Quarantine is more than tolerable if you’re prepared (China Daily contributor)

April 8, 2022

BEIJING – When I was approached to cover the Beijing 2022 Paralympic Winter Games, I felt honored. Having a very close friend in the United States who lives with quadriplegia and witnesses the challenges he faces every day, I am inspired by his perseverance and independence. His spirit moves me. I knew that attending the Paralympic Games would touch me too. And he did, which I’ll cover for a future column.

A month before entering the closed loop for the Games, we were informed that we had to complete the hotel quarantine before returning to the general public. Why the need for quarantine after being inside a strictly closed circuit during the events? With so many people traveling to Beijing from other countries, there had been positive cases of COVID-19. Three days after the start of the Paralympics, a positive case was discovered in my hotel. Quarantine was mandatory for seven days – or 14 days if a positive case appears in your hotel. So 14 days is.

While I wasn’t thrilled about having to self-quarantine, it didn’t dampen my enthusiasm for attending the Paralympic Winter Games. I thought the best thing to do is to start preparing immediately. For anyone, being confined to a small space for a period of time can have negative effects on their mental health. I started to analyze the elements of my house that make me feel most “at home”.

As someone who is generally prepared for any “worst-case scenario”, I started making a list of essentials: hygiene products, cleaning sprays and lavender-scented laundry soap, my bedding, streaming TV subscriptions, the list goes on. But, being too thorough myself, I went beyond a mini fridge and a travel washing machine. I plugged in the fridge three days before leaving home and stocked it with cheese, meat, yogurt and milk. When it was time to leave, everything, including my clothes, fit nicely into two extra-large suitcases.

But all did not go smoothly. When I got to my hotel room, I plugged in the fridge and made sure it was set to “cold”. I didn’t need to take anything from it because everything was brought for the quarantine period. But, on the third day, I decided to try cheese. To my horror, it was hot inside the fridge – about 40 degrees! The cheese had melted. Luckily there was a fridge in the room so I plugged it in and transferred everything. You may think all was lost. Of course I did. However, the yoghurt and meat survived and I was able to get more cheese from the Games canteen.

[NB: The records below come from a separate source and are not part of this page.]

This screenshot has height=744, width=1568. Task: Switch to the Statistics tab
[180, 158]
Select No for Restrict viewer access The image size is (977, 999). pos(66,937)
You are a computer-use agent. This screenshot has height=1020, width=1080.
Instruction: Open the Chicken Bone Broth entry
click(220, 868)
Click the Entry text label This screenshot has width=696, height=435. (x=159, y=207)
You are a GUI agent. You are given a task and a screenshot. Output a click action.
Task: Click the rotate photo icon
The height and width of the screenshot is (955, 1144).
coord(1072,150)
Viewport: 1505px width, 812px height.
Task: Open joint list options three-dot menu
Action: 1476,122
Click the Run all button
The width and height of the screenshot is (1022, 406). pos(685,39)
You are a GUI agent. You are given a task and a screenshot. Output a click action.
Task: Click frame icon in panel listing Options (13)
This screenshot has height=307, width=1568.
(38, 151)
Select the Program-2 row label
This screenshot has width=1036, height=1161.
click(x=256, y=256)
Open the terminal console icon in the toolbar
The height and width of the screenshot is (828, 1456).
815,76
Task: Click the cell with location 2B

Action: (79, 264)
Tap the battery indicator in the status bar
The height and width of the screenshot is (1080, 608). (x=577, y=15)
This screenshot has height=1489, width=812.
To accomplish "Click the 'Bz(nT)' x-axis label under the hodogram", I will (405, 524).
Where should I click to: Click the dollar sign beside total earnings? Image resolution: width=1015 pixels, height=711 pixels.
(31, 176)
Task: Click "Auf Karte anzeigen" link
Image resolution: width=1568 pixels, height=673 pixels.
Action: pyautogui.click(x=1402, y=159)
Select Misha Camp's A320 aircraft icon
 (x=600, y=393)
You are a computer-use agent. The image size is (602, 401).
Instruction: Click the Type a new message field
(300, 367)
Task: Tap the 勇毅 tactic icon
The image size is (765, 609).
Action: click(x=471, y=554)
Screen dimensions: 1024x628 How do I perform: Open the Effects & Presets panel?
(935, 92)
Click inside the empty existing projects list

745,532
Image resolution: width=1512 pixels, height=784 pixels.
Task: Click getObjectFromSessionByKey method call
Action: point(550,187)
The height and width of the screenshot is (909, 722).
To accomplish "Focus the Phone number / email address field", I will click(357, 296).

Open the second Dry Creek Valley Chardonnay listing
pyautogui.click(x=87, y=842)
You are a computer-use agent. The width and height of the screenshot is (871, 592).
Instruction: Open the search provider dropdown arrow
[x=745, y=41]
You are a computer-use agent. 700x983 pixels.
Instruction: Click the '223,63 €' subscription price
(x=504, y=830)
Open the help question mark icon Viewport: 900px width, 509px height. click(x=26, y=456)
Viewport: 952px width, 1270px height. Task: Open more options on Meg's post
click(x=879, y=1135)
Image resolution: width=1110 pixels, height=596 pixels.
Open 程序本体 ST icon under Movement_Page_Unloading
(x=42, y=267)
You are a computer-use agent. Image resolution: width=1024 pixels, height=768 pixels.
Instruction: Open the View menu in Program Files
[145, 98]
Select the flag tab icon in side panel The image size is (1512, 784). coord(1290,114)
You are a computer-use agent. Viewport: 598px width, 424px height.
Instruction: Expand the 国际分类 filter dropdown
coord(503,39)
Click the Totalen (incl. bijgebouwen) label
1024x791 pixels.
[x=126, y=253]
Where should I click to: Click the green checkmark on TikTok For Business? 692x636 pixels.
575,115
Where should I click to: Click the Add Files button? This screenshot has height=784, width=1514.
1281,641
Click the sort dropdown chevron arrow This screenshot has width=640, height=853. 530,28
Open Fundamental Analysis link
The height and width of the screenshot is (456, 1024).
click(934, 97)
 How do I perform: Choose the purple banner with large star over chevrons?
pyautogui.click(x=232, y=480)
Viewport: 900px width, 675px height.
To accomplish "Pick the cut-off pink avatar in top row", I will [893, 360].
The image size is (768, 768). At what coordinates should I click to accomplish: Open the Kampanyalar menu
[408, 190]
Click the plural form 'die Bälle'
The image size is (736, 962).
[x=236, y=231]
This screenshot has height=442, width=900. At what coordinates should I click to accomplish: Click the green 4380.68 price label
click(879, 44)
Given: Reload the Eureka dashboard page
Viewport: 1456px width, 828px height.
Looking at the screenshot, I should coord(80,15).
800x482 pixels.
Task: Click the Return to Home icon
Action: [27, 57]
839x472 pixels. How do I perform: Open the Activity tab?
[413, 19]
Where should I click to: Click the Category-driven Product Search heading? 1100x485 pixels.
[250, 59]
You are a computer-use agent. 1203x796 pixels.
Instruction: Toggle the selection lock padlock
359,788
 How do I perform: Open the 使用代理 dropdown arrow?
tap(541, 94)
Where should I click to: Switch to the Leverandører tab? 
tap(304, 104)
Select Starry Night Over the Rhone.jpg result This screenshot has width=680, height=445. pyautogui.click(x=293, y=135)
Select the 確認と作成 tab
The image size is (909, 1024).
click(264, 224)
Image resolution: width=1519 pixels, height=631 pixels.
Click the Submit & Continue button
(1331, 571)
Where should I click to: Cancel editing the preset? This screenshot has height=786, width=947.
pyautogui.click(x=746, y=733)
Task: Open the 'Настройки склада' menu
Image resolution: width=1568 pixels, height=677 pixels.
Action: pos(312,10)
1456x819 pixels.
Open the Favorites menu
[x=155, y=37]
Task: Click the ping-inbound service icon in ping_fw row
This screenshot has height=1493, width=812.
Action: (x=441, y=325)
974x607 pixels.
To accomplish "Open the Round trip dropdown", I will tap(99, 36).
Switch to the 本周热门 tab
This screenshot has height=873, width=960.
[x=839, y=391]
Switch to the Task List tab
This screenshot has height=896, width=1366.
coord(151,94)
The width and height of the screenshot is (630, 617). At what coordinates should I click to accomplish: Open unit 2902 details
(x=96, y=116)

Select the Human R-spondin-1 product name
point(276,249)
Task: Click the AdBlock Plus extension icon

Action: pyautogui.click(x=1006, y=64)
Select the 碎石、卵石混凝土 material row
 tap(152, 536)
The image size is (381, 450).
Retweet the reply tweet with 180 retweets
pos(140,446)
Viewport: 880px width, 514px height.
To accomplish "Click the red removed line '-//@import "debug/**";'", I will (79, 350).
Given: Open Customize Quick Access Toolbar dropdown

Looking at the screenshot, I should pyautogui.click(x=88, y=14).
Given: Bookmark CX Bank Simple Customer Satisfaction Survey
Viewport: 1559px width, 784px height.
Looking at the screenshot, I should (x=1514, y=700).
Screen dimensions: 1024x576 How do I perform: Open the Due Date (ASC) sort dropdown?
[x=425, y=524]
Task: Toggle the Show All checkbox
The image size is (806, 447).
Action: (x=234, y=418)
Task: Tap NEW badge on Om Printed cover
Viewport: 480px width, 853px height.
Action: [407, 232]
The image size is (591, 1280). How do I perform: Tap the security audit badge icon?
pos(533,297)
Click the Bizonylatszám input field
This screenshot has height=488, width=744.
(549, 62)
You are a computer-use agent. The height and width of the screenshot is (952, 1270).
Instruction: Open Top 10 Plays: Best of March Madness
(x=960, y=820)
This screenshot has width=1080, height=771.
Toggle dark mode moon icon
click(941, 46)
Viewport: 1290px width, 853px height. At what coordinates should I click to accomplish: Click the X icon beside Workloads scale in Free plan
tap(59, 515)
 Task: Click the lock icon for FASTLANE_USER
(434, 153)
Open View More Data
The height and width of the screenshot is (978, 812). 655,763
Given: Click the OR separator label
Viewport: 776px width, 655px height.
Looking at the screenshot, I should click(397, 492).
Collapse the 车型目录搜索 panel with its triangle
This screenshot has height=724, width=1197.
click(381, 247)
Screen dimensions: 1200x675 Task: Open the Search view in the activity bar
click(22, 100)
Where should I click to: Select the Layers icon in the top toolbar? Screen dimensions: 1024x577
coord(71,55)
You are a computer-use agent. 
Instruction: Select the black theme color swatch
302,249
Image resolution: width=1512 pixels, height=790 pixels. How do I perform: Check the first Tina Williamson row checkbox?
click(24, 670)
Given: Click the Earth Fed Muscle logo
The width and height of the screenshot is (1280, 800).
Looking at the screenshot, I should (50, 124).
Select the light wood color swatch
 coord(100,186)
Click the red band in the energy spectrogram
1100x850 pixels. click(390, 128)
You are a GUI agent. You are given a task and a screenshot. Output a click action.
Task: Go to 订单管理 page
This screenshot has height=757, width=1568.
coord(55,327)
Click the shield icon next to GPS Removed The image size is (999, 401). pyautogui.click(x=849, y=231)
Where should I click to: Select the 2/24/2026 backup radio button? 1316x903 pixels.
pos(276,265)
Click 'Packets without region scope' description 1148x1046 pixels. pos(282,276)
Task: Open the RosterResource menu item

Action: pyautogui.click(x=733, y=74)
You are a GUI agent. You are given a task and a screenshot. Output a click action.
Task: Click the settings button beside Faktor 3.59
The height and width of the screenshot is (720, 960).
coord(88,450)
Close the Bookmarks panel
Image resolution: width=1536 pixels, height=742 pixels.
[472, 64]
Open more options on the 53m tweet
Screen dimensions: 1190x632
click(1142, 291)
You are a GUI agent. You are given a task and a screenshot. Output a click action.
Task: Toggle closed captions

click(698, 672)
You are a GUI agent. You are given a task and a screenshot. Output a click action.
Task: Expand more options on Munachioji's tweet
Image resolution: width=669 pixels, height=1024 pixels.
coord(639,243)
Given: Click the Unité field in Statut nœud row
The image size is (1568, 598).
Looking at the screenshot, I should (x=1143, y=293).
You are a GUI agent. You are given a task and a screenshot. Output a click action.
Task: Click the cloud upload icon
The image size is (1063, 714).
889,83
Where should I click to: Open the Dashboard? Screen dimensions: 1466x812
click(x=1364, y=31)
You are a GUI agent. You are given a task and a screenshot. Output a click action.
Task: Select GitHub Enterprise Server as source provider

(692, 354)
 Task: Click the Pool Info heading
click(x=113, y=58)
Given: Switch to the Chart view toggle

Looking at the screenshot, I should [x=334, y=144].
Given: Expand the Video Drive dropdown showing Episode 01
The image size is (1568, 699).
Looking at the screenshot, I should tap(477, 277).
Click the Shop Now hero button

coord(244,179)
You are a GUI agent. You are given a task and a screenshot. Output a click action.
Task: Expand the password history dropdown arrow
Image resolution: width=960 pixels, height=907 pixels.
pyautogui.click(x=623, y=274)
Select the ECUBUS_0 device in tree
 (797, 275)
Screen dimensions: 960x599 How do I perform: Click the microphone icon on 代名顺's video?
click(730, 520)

Once we started quarantine, all attendees (222 people) were put into group chat with staff and volunteers. After a few hours, the chat was filled with special requests and specific food orders. Aside from those who wanted to avoid food waste or have food allergies and religious dietary restrictions, it made quarantine more stressful. The chat group made me feel bad for the staff who did their best to carry out everyone’s orders and make people feel comfortable. Finally, I sent my own message, which more or less said: Hotel staff work very hard. When you make so many requests, you put more work on staff. Let’s all be grateful for what we have, which is food and a place to live. Not everyone in the world has these things. Say thank you to the staff for their hard work.

My message received support and the group went silent for about three hours. Lesson learned: add hotel staff in case you might need something urgent, then leave the group so you can enjoy your quarantine with as little hassle as possible.

On the fifth day of quarantine, I woke up with a sore throat. Beijing is pretty dry, so I shrugged it off and played some video games. On the sixth day, I could barely swallow without wincing. On the seventh day, I was dealing with a small fever. What do we do when we are in quarantine to prevent the spread of a virus? I was conflicted. I decided to wait. After all, it wasn’t a total fever and I was still functioning. I was hesitant because I was unclear on the protocol – would they take me to the hospital immediately? Should everyone do an extra seven days of quarantine because of me?

On day eight it became clear that I needed help as my fever had soared to almost 39 degrees. I thought the best thing to do was to contact my team leader, who contacted the appropriate party. The staff were more than understanding and got in touch with a doctor who was able to diagnose me with strep, who then provided me with an antibiotic. Since all of my PCR tests for COVID-19 came back negative during their time in the closed loop, there was no fanfare or concern.

People may be put off by the idea of ​​quarantining outside their homes, but if you can prepare yourself with the items you know will make you most comfortable and get the attitude that you have more than many others in the world, you’ll find that’s not as bad as it sounds.